Cas crouches down beside Dean, who’s barely clinging to consciousness, one eye swollen shut, drooling blood onto his shirt.
“Dean,” Cas murmurs, achingly soft, and it makes Sam’s heart do something funny, hearing the raw tenderness there. He knows Dean and Cas are in love – like, cosmically, world-bendingly – but they’re honestly pretty tame on a day to day basis. When things like this happen, and he’s reminded just how deep things run between them, he can’t help but be moved. He almost thinks he wants something like that, someday, but not quite, because he isn’t sure he could handle something that enormous, something that breaks time and cheats death like that. But it’s a nice thought.
He doesn’t need to look at them to know Cas is healing Dean. Sam and Jack just move on to Ketch, who’s taking slow deep breaths and wincing on every inhale.

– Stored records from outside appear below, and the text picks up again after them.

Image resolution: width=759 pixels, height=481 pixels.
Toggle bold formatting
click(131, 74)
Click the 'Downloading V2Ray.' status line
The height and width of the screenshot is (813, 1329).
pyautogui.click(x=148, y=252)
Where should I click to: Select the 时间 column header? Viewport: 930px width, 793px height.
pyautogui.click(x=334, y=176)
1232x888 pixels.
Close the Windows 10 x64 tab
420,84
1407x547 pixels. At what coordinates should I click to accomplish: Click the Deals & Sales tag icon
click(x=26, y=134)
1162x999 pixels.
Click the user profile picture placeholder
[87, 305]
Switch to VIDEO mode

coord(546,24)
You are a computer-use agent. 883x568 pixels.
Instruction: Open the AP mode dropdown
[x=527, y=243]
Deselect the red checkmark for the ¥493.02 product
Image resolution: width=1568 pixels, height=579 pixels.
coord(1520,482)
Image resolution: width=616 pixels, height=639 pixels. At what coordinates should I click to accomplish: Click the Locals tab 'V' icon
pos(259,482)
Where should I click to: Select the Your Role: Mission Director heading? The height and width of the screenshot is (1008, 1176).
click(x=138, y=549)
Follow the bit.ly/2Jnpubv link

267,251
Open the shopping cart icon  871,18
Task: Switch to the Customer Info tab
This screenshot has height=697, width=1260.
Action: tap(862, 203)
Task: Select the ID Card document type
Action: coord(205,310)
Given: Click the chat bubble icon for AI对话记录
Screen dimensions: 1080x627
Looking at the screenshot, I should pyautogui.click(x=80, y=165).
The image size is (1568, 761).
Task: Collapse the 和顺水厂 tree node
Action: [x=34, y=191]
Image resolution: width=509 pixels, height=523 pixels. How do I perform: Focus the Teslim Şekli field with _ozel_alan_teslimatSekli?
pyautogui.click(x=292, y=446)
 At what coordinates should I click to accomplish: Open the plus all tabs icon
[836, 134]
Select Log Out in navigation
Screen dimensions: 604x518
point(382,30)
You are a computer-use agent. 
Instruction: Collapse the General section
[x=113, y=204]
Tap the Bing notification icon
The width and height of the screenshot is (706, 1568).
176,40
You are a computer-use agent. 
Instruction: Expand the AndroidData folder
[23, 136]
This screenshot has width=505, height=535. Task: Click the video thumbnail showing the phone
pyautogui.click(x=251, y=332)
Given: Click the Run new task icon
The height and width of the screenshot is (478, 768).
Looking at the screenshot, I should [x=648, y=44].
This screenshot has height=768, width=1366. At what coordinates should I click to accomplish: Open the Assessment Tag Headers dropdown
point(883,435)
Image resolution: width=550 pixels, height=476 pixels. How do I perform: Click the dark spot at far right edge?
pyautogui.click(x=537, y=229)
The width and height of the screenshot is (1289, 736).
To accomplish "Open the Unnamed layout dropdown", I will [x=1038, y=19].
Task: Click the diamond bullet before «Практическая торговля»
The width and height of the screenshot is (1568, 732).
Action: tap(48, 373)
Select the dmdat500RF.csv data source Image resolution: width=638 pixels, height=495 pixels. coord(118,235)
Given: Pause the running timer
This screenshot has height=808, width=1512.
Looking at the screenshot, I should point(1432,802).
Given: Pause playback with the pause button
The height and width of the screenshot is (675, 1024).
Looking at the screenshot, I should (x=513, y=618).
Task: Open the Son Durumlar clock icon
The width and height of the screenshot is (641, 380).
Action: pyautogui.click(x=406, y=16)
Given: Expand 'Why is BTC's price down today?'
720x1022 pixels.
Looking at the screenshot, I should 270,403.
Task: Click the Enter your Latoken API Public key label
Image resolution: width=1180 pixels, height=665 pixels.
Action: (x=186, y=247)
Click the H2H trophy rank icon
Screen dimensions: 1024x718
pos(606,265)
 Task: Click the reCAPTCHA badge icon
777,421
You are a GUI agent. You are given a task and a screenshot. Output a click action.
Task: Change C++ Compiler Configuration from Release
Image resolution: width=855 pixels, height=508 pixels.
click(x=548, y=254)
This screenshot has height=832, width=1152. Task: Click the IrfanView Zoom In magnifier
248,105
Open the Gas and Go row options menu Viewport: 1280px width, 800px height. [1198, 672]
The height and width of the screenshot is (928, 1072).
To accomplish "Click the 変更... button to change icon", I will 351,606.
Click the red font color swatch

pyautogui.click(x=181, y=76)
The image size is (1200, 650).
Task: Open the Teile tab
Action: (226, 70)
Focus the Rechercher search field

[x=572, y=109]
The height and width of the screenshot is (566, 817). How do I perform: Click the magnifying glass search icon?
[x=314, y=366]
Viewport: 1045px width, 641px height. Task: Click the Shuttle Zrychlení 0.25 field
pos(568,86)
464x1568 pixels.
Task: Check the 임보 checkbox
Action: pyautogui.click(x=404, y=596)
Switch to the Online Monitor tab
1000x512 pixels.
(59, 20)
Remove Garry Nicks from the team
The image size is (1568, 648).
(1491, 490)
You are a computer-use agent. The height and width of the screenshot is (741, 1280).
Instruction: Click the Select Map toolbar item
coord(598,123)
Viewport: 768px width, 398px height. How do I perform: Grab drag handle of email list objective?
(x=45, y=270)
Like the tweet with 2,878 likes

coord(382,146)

“Hey, Ketch,” Sam greets him, plopping down beside him so Jack can sit more properly in his own lap, and to give his arm a break.
“Sam,” Ketch acknowledges him breathlessly, dipping his head slightly.
“Thanks, for drawing fire out there.”
“It didn’t help very much.” Ketch deflects.
“Yeah, it did.” Sam assures him. Jack twists around in his lap and grabs Ketch’s forearm with both hands.
“Uncle Ketch!” Jack exclaims, squeezing the poor guy’s arm. Ketch, to his credit, somehow manages to flash him a genuine smile, despite his cracked ribs and broken legs and god knows what else.
“Hello, Jack. You showed up to save the day,” He congratulates Jack, before glancing up at Sam, “and you brought your trusty steed.”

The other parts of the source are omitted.